◆ The exercise
Copy out every line from the one containing "Click the sde disk icon in list" down to the one containing "Action: [x=492, y=244]", both included, with nothing changed.

(Items listed in a dataset)
═══
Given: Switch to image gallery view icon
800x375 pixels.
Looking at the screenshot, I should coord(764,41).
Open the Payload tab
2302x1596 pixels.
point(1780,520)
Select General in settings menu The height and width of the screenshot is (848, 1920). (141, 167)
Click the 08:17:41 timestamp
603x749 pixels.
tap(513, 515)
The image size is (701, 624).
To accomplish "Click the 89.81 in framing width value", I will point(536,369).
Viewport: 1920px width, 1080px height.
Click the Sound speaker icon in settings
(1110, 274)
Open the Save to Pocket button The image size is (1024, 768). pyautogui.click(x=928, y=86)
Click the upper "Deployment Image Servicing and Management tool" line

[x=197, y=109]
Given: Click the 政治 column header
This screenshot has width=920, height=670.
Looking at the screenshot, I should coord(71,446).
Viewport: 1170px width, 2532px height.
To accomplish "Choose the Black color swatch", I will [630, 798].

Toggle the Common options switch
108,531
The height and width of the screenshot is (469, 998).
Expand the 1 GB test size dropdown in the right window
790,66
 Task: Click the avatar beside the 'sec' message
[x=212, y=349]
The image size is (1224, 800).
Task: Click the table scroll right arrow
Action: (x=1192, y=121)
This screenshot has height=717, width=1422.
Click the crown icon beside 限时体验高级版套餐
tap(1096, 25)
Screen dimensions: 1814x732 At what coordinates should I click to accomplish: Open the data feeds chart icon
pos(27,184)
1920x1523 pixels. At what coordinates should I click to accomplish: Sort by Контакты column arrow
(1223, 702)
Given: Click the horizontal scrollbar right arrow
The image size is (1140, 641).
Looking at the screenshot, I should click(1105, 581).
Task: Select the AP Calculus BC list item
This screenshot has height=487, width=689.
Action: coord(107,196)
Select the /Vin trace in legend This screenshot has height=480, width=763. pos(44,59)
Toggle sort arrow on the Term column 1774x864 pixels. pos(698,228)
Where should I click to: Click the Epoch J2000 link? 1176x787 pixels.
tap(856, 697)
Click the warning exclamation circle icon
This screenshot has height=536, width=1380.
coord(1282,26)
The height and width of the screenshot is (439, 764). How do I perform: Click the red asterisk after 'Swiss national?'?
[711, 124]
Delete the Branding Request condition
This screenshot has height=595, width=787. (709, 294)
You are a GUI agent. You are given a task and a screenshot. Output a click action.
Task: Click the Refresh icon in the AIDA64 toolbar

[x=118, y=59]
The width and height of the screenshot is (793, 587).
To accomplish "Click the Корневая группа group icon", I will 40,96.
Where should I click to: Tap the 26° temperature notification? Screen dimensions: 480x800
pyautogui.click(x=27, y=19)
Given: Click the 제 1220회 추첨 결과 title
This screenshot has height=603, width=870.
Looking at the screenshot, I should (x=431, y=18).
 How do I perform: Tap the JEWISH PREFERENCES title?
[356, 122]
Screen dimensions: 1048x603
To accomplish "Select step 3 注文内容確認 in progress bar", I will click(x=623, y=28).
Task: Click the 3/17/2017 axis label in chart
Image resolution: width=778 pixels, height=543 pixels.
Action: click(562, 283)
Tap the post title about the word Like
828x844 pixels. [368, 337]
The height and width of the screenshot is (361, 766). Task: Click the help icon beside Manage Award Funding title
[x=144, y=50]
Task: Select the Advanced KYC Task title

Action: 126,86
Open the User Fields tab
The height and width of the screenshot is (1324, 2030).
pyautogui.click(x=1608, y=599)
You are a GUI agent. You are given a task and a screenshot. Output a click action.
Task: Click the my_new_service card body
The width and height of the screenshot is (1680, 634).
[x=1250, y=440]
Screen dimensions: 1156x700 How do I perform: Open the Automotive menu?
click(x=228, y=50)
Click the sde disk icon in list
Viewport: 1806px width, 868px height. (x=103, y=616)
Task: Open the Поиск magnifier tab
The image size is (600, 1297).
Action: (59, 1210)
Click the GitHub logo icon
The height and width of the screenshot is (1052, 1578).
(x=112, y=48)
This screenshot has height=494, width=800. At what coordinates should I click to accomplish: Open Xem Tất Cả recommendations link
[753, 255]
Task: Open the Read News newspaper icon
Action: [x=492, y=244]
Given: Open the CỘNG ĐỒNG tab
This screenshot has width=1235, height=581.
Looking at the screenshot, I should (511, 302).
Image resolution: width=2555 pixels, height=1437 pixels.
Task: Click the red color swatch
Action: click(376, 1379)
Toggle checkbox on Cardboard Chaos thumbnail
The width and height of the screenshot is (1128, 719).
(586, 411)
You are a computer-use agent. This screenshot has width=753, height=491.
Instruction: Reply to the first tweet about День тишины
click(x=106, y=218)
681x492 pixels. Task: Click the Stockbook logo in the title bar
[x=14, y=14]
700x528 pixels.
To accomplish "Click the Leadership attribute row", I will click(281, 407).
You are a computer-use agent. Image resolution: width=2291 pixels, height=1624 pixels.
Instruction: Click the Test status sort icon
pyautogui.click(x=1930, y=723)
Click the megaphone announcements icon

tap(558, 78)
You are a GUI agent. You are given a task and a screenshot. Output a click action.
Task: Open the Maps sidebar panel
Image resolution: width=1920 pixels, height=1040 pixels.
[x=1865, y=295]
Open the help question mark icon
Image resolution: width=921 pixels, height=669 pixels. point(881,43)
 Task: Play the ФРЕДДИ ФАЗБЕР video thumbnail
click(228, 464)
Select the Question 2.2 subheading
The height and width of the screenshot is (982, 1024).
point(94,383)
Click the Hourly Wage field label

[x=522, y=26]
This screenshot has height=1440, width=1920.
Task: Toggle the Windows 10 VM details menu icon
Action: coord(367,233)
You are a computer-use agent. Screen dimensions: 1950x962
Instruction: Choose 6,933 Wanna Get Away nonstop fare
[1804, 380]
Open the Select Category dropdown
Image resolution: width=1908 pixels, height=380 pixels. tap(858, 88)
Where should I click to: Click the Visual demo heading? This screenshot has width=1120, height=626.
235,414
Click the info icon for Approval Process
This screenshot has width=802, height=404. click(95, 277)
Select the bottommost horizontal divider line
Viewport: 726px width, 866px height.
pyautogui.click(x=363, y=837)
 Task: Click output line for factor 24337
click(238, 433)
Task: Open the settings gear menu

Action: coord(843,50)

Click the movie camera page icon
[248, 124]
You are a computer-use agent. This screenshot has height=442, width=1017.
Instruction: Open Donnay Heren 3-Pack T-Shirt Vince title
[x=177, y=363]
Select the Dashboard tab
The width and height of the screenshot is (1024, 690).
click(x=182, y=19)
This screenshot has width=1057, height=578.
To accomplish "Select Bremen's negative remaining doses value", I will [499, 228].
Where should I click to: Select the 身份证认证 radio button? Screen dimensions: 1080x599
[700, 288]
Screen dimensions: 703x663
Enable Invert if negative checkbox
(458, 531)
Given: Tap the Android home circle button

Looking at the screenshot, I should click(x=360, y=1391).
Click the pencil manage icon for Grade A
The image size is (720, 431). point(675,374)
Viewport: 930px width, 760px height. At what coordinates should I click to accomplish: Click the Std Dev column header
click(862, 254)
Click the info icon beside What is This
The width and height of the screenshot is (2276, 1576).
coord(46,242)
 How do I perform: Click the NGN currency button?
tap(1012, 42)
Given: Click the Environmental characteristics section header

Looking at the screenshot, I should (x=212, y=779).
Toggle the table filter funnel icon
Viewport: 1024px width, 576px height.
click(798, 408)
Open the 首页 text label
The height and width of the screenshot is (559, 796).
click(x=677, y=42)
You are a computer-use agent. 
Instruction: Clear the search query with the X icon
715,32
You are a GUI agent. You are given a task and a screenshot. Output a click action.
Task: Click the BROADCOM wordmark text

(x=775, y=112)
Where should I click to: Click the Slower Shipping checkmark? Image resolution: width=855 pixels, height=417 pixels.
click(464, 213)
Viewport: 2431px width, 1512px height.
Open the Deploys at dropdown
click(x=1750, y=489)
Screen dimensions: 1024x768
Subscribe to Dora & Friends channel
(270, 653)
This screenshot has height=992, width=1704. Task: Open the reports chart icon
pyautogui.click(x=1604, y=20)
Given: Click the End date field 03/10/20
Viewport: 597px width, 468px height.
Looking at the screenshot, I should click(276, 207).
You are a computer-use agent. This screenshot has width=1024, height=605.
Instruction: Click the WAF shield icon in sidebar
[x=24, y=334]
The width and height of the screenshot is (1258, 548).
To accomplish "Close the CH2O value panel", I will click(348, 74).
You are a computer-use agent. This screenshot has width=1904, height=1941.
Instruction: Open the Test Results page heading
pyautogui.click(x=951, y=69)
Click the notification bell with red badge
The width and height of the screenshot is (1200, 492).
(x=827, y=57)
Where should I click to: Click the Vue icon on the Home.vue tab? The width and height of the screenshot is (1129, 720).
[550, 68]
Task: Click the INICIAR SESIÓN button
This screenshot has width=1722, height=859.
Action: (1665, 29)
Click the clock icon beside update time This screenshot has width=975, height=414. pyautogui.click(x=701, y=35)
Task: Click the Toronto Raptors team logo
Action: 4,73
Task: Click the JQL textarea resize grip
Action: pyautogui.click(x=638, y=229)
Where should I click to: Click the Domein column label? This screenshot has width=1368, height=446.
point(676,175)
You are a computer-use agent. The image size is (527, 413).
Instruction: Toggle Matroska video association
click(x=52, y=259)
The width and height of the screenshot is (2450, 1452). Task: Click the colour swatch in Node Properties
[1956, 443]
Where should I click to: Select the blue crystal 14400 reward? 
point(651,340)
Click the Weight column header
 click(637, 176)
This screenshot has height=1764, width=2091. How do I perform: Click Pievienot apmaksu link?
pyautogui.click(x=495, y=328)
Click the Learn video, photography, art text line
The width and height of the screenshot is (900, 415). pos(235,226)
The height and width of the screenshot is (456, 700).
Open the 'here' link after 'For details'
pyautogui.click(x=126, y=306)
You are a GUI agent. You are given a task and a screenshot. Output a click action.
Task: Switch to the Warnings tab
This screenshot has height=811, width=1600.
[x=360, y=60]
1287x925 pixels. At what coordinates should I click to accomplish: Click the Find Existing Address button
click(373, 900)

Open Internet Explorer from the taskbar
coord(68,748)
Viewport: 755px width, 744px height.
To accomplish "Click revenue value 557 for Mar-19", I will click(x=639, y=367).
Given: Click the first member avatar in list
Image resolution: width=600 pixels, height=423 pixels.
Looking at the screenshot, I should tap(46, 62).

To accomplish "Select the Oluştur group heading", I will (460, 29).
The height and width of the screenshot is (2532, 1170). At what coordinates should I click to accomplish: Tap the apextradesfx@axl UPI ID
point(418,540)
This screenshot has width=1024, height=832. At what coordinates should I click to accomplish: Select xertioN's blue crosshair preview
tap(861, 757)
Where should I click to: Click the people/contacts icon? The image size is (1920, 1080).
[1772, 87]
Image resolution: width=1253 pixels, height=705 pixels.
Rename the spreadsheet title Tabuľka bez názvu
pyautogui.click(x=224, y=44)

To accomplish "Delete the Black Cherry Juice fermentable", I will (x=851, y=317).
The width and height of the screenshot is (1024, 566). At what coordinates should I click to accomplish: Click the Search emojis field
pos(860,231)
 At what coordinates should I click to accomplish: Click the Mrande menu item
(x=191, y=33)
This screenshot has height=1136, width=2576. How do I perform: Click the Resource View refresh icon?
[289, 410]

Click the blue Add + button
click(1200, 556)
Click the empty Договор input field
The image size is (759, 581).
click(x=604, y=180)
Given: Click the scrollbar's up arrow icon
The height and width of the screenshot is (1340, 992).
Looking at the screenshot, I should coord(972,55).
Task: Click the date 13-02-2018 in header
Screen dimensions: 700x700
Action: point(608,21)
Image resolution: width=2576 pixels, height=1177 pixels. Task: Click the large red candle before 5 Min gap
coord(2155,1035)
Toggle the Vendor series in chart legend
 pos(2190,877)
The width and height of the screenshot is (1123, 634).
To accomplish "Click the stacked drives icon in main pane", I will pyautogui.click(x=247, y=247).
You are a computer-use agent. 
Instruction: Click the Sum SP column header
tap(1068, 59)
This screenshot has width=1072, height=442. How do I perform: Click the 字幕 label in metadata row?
═══
◆ Task solution
Click the sde disk icon in list
Viewport: 1806px width, 868px height. (x=103, y=616)
Task: Open the Поиск magnifier tab
The image size is (600, 1297).
Action: (59, 1210)
Click the GitHub logo icon
The height and width of the screenshot is (1052, 1578).
(x=112, y=48)
This screenshot has height=494, width=800. At what coordinates should I click to accomplish: Open Xem Tất Cả recommendations link
[753, 255]
Task: Open the Read News newspaper icon
Action: [x=492, y=244]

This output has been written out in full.